We can keep a smaller number of the weights required to train a neural network and project them into virtual weight matrices that are used to perform forward pass. Then, on the backward pass we just accumulate (or average) the loss for each real one, based on the virtual ones! This is typically achieved with some sort of hash function.

Weight Sharing Visualization

Sparsity and Pruning

Not every neuron is created (or trained) equal. Some may contribute practically zero information to the total output of the network (due to very small weight values). These can be pruned away, leading to a sparse (lots of zeros) network. Then, special matrix storage types (CSC, CSR) and linear algebra subroutines can be used to accelerate computation and reduce storage space by a huge margin. Loading the whole network on on-chip SRAM is a huge advantage. There are lots of techniques to do such thing:

Keep in mind that a high perceptage of sparsity does not always correspond to full hardware utilization. You can get matrices with > 50% sparsity that are so dense in general that can not be multiplied effectively with special hardware.

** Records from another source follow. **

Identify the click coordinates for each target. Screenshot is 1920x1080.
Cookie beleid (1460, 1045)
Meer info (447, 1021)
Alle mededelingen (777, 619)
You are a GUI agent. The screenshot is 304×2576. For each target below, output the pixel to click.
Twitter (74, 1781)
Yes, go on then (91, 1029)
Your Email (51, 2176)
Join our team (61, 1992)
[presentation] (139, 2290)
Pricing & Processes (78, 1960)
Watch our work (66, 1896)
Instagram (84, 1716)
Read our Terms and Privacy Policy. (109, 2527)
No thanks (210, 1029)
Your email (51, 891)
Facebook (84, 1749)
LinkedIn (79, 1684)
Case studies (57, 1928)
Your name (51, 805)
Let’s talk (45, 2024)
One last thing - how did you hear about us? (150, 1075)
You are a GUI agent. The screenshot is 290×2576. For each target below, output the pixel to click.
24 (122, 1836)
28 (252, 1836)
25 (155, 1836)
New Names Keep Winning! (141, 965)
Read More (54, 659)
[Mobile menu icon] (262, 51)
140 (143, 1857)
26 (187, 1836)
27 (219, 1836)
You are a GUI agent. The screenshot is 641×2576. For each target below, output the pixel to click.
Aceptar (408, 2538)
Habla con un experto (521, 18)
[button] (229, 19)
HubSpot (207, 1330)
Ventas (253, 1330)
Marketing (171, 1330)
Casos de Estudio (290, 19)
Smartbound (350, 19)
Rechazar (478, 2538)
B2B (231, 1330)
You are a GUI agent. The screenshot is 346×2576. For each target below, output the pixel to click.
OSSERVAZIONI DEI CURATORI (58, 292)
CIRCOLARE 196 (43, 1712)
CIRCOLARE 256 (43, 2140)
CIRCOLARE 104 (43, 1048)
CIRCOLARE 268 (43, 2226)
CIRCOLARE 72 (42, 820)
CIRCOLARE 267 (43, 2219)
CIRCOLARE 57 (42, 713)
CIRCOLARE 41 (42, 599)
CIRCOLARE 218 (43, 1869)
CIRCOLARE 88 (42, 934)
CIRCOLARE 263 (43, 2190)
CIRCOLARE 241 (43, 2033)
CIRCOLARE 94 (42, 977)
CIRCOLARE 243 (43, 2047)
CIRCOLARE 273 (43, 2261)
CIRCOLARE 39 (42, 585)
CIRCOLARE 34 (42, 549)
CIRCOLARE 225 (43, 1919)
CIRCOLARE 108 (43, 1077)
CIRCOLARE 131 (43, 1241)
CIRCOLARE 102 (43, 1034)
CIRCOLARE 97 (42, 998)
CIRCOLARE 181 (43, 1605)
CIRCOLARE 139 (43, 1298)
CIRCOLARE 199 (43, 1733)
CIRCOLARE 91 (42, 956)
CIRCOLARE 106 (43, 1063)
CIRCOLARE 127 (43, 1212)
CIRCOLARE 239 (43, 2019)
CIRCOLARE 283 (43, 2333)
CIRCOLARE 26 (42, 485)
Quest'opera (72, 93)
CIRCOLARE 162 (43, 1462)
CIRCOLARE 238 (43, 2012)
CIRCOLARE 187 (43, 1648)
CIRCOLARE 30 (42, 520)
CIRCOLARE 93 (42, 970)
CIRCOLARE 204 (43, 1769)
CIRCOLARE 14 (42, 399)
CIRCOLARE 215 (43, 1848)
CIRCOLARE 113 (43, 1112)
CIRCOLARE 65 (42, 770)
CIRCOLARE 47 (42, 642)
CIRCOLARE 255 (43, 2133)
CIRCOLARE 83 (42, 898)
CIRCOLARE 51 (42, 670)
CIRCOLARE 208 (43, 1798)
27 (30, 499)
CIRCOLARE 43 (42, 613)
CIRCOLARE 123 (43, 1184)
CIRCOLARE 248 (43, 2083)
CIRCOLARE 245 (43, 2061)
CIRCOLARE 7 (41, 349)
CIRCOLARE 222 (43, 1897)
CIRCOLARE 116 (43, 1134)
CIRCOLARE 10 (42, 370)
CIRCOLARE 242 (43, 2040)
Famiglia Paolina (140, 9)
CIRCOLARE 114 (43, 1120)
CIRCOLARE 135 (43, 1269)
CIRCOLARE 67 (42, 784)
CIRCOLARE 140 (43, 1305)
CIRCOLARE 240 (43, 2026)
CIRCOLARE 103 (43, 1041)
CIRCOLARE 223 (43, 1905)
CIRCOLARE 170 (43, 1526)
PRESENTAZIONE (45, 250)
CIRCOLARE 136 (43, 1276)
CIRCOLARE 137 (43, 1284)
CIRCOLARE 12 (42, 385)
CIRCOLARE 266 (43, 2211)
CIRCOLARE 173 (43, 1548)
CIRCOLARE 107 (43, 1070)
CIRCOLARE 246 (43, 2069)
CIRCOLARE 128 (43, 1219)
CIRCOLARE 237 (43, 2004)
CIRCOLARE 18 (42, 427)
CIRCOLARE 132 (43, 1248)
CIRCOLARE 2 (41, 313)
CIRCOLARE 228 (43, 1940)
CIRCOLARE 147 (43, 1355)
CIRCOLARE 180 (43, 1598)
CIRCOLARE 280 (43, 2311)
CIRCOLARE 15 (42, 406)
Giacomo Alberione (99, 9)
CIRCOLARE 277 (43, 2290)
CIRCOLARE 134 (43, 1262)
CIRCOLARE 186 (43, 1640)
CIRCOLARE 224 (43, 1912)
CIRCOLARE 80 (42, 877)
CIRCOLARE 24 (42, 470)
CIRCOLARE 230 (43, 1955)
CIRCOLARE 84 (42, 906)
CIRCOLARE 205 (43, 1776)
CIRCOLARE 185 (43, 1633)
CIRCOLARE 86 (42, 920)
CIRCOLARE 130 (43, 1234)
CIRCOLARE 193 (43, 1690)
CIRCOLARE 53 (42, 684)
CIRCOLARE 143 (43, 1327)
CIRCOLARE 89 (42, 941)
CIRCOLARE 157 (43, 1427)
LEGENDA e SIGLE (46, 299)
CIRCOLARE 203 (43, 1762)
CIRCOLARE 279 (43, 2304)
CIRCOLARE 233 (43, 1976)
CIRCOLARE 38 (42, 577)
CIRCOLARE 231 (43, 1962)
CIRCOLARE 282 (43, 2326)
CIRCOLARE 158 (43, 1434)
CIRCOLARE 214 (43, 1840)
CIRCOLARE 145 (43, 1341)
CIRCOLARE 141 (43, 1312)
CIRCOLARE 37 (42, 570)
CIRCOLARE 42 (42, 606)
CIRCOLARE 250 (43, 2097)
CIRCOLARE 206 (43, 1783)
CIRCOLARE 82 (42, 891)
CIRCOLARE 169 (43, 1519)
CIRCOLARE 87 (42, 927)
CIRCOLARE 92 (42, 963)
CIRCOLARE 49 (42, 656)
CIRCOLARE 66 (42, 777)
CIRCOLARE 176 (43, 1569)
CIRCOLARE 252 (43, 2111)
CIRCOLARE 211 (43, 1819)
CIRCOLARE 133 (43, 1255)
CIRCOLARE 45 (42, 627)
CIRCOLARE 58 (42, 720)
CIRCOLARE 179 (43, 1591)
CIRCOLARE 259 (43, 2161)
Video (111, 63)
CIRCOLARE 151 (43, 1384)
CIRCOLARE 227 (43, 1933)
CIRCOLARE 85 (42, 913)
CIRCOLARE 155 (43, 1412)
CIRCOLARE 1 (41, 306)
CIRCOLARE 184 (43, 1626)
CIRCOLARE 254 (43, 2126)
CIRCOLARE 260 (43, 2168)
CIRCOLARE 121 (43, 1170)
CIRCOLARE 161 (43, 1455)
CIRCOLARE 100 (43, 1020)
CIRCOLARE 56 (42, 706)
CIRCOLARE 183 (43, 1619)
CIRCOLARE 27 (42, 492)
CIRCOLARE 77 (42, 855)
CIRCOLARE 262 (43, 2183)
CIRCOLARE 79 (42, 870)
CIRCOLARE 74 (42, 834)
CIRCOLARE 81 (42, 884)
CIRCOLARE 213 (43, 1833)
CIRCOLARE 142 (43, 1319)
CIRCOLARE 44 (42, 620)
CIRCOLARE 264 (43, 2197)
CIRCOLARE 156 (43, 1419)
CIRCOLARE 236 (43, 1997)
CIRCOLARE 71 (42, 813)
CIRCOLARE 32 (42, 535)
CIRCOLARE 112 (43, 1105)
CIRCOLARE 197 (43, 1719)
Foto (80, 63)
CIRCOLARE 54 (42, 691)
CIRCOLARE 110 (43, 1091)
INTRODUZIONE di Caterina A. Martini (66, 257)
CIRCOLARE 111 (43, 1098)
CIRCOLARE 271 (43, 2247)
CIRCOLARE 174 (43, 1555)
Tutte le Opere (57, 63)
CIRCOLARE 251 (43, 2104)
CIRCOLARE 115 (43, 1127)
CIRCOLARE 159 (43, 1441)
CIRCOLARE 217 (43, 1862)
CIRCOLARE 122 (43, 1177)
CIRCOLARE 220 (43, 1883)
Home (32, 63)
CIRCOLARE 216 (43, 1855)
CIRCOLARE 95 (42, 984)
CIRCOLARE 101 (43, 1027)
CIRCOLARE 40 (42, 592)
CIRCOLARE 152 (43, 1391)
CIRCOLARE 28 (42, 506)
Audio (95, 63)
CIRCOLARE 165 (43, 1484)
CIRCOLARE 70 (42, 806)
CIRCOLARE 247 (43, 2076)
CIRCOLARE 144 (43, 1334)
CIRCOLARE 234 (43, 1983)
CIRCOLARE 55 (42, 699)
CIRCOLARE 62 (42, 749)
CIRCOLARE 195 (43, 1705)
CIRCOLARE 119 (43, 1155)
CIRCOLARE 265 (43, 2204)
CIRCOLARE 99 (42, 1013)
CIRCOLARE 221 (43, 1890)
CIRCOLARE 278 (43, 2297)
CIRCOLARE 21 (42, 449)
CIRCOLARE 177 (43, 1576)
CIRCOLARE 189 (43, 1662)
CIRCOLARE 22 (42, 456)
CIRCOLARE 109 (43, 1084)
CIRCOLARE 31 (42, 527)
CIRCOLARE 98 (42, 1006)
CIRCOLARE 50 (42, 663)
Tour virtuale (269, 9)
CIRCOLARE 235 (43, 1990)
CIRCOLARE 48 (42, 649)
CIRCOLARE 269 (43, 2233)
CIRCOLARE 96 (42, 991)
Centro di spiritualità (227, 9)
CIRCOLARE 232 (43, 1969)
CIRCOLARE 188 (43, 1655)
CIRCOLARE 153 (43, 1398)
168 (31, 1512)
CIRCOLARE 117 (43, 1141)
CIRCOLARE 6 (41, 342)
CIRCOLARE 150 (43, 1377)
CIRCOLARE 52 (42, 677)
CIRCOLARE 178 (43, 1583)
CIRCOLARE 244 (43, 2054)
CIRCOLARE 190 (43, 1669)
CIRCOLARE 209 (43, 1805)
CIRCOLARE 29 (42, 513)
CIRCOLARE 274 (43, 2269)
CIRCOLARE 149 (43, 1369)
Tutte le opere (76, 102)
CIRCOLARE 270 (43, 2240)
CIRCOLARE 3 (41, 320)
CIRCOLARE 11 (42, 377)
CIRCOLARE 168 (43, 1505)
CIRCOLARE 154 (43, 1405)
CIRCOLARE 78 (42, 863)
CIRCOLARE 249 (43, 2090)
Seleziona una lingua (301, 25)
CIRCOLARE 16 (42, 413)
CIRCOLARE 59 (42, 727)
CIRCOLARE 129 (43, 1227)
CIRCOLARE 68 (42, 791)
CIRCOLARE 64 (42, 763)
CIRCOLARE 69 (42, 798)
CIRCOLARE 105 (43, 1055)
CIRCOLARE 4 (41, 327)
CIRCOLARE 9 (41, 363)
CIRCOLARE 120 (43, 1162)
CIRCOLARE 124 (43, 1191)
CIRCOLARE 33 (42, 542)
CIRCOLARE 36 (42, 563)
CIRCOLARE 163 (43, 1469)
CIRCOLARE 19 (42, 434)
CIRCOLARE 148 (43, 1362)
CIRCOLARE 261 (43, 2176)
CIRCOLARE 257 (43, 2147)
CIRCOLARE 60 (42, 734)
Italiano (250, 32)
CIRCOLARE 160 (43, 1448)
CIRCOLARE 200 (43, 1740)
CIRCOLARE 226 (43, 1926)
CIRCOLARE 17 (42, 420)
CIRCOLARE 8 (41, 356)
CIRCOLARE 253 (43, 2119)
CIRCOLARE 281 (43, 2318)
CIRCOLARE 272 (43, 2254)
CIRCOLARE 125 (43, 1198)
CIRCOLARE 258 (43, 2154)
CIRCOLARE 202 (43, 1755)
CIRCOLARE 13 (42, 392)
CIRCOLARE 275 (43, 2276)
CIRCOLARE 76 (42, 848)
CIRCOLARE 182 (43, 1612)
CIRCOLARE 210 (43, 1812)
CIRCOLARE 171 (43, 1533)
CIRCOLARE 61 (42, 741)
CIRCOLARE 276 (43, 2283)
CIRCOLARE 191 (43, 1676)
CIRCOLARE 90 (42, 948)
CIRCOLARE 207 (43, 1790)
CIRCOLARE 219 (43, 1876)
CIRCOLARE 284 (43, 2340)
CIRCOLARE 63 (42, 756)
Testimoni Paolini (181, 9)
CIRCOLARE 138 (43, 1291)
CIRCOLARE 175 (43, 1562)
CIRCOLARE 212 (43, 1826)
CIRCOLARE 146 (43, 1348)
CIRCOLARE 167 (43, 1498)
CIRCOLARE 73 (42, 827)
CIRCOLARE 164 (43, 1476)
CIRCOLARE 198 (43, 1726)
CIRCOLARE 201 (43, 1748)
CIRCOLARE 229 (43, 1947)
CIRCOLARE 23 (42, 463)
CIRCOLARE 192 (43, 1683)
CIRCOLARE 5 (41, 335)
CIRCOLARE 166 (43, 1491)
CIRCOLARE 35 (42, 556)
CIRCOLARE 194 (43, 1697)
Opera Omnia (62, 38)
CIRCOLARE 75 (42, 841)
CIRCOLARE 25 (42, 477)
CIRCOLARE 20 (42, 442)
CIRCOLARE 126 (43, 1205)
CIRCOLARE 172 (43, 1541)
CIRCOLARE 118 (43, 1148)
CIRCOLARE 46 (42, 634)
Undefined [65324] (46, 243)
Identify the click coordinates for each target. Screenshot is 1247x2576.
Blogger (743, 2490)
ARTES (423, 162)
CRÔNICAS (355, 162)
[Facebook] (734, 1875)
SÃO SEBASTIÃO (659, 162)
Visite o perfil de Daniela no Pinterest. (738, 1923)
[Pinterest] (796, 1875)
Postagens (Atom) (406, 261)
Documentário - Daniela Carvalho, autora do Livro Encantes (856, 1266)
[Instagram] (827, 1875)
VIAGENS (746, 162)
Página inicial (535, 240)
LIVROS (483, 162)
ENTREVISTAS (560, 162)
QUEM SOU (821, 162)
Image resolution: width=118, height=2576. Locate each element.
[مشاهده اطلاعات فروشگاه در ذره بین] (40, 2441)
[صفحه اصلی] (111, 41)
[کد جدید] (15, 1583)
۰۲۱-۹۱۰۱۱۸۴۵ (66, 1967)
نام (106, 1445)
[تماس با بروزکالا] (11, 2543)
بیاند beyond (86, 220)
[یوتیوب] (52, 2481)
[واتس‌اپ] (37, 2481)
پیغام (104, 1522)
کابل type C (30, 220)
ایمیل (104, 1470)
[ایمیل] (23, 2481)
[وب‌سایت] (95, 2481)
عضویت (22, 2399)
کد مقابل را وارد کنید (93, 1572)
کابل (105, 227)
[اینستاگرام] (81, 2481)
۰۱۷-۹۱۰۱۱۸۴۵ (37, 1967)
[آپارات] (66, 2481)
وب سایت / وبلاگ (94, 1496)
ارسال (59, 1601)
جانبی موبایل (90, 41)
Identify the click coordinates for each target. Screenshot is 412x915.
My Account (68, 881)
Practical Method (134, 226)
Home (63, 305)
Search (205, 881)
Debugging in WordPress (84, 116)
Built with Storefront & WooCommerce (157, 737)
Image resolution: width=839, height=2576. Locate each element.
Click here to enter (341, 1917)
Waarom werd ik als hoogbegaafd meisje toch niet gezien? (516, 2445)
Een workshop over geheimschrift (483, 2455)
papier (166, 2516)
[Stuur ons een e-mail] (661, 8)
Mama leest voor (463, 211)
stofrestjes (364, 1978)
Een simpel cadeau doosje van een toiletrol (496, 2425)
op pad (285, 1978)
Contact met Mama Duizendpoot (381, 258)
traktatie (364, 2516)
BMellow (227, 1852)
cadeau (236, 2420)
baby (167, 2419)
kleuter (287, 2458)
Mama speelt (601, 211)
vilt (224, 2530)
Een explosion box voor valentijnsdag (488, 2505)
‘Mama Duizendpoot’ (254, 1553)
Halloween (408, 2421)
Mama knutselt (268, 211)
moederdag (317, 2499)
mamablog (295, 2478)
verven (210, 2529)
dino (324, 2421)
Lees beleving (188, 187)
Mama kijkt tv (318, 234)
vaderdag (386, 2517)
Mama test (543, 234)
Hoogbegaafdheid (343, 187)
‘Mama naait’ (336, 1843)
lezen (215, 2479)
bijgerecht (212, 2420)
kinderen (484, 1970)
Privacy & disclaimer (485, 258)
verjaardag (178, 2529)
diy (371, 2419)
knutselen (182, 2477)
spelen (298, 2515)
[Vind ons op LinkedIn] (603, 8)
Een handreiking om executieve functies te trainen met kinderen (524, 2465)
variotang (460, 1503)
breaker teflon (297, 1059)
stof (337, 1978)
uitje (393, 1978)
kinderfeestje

The most easy way to take advantage of pruning is to remove specific filters as a whole when possible.

Quantization

You don’t need 32 bits to represent weights. You might not even need 16! Google and nVidia already use less bits for precision (16 bits) for their neural computers. Weights are typically small and need high precision close to zero and one. You can use less bits to do that. Sometimes even 1 (XNORNet)!

IEEE 754
Google TPUs bfloat16

Quantizing less than 16 bits

It’s not efficient to stick with the typical sign — exponent — mantissa representation for very low bit width (≤ 8 bits). The usual ‘trick’ employed is to first project the weights to the [0, 1] range, using tanh(.) , then to quantize (map to nearest number) and then to re — project back to [-1, 1]. In the 1-bit scenario you expect the values to be either -1 or 1.

Due to the non — differentiable nature of quantizers (thresholding operations), we need to somehow calculate the gradient on the backward pass. We just set the gradient to 1 where the quantization intervals are used and 0 otherwise (Straight Through Estimator). For training, we do use shadow/virtual weights that are the ones to get updated during back propagation, while quantization is done on-the-fly while the network executes. Then, when training is complete and we have reached convergence, we can just quantize and store the weights.

You can use the methodology of knowledge distillation to train networks with multiple bit modes jointly.

Learnable Quantization

You can also learn the quantizer parameters stochastically along with the networks weights! Specific constraints/design considerations can be put in place in order to ensure bit-operation compatible output format. Modern CPUs (even without a signal processing or graphic accelerator module) support these operations in a vectorized manner, being able to process > 64 batches of data at once!

I won’t dive deeper in this matter, due to the fact that I am going to get way more technical than I originally intended to.

I hope that this blog post was food for thought and provided enough resources for the interested reader to look into later.

Thanks for reading all the way to the end!